The Shadow Twins
Book One
ALL RIGHTS RESERVED
No part of this book may be reproduced or transmitted in any form or by any means, electronic or mechanical, including photocopying, recording, or by any information storage and retrieval system, without permission in writing from the author, except in the case of brief quotations embodied in reviews.
Editor-in-Chief: Nik Morton
Editor: Jane Finch
Publisher’s Note:
This is a work of fiction. All names, characters, places, and events are the work of the author’s imagination.
Any resemblance to real persons, places, or events is coincidental.
Solstice Publishing - www.solsticepublishing.com
Terese Mason 2012
Dedication:
To my loving mother, who always knows what’s best for me, whether I know it or not.
To my lovely, wonderful cat Nuevo—we love you so much and
we will miss you will all our hearts.
And to all young writers—anything is possible if you believe.
In the Beginning
A long time ago, when humankind was just starting to crystallize, the people of the earth had found ways to attribute all their good tidings to the gods. The celestial rulers and idols of the earth lived in Caelum, an ethereal kingdom in the firmament which existed parallel to the human world – recognized as the first star seen in the sky at night. Holding the balance of the kingdom together was an ancient artifact with tremendous power, called the Serei. It contained a strong, primeval force; too overwhelming for any of the gods to bear, so it was kept in the Temple, for all to admire.

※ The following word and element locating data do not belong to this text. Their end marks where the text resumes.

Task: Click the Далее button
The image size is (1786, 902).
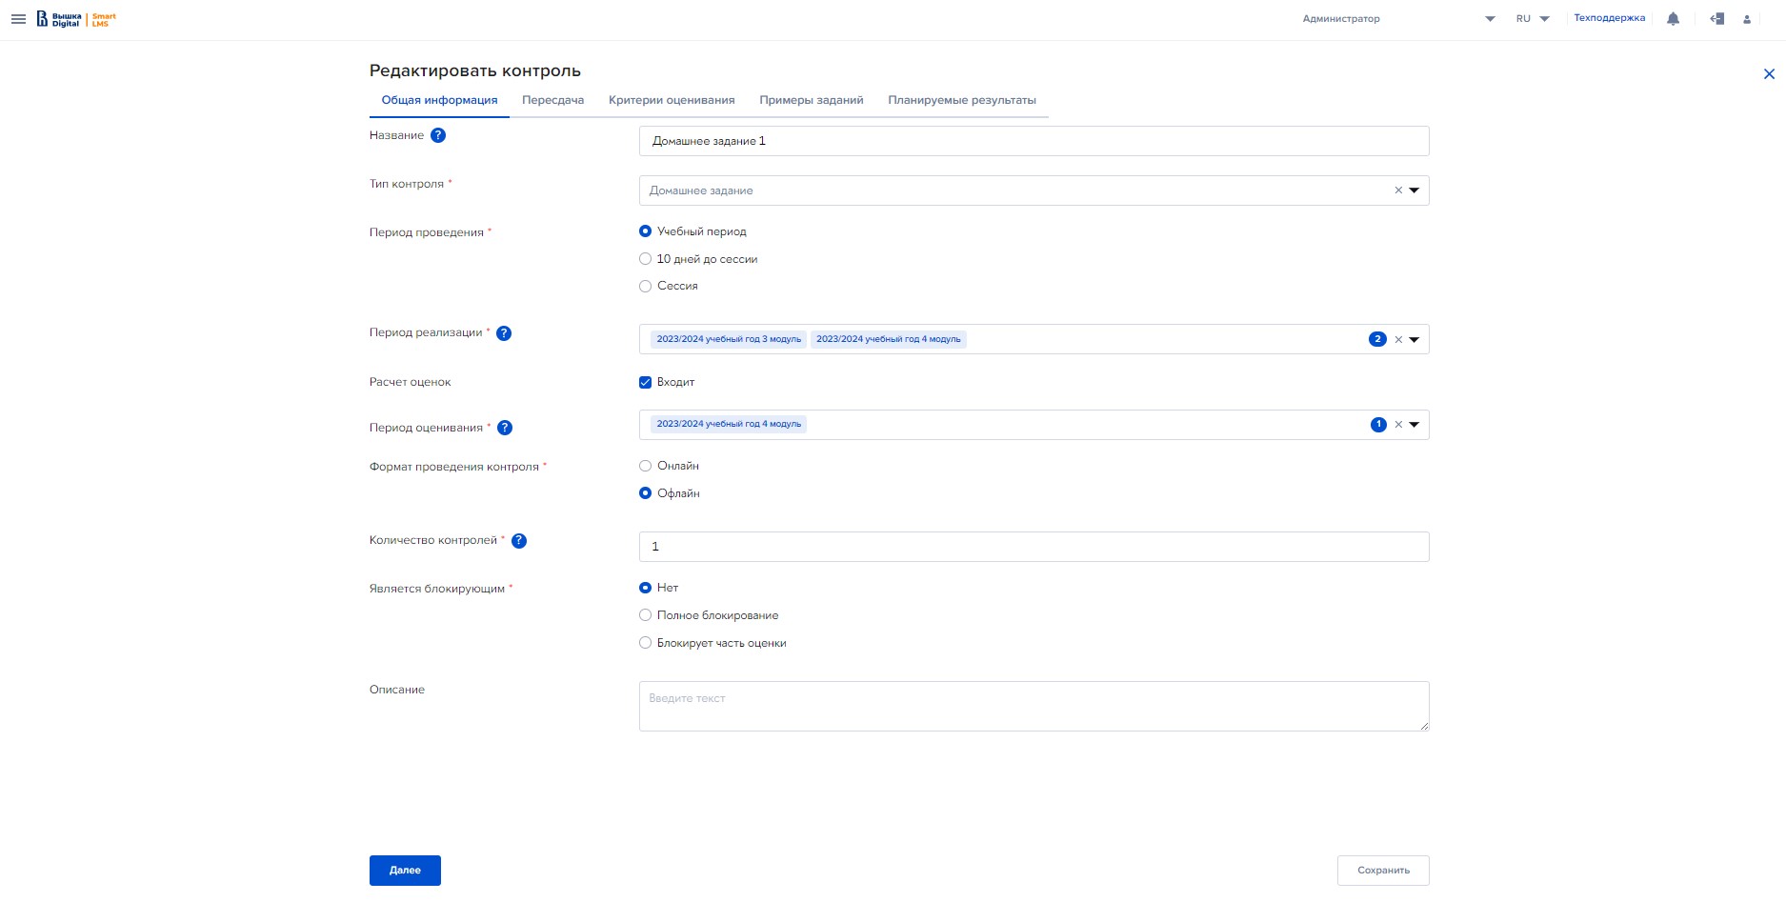Action: pos(405,871)
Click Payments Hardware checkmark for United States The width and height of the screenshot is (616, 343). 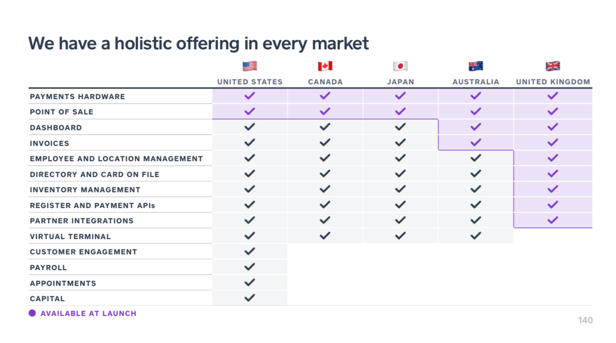pos(250,96)
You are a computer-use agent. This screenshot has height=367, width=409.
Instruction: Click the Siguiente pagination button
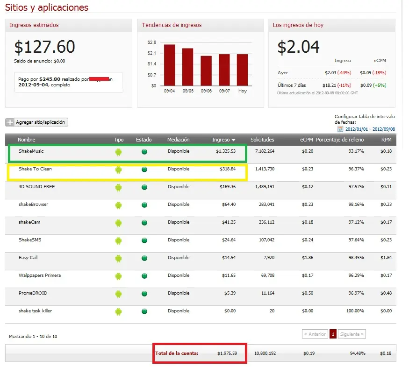[352, 334]
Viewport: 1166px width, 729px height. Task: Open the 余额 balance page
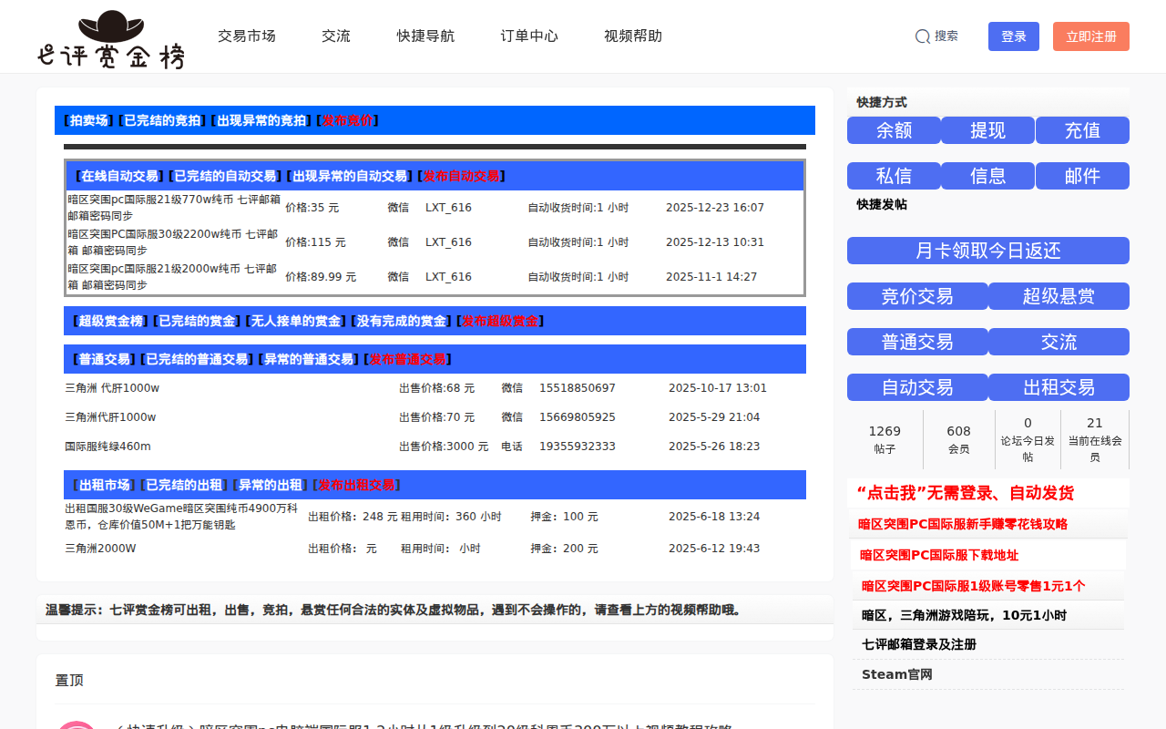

The Serei had many forms – sometimes a blade, or an urn. The most common form was an amulet, with a gold chain and a black jewel center, with sigils engraved in black ink. The guardian of the Serei was Aduro, the god of the element fire. It was his job to ensure that the Serei did not fall into the hands of the more tactless gods.
Aduro’s fiancée was Nora, the goddess of languages and words. She was one of the most respected goddesses because from her own tongue, she created Latin, the language on which other languages were based. She was one of the most illustrious goddesses on Caelum, and had received much of her beauty from her mother Saeta, the goddess of air.
On the eve of the summer solstice, Nora and Aduro got into an argument about Aduro’s job. Yearning for some time to think, Nora left Caelum, transforming into a bird of prey and traveling the short distance to the human world. There she met Cairus, a human male, who, although not recognizing the goddess in her later-acquired human avatar, fell in love with her. Nora spent a very long time on earth with Cairus, who, unlike Aduro, did not spend all his time working, and was willing to put everything aside for her. He treated Nora like the goddess she was.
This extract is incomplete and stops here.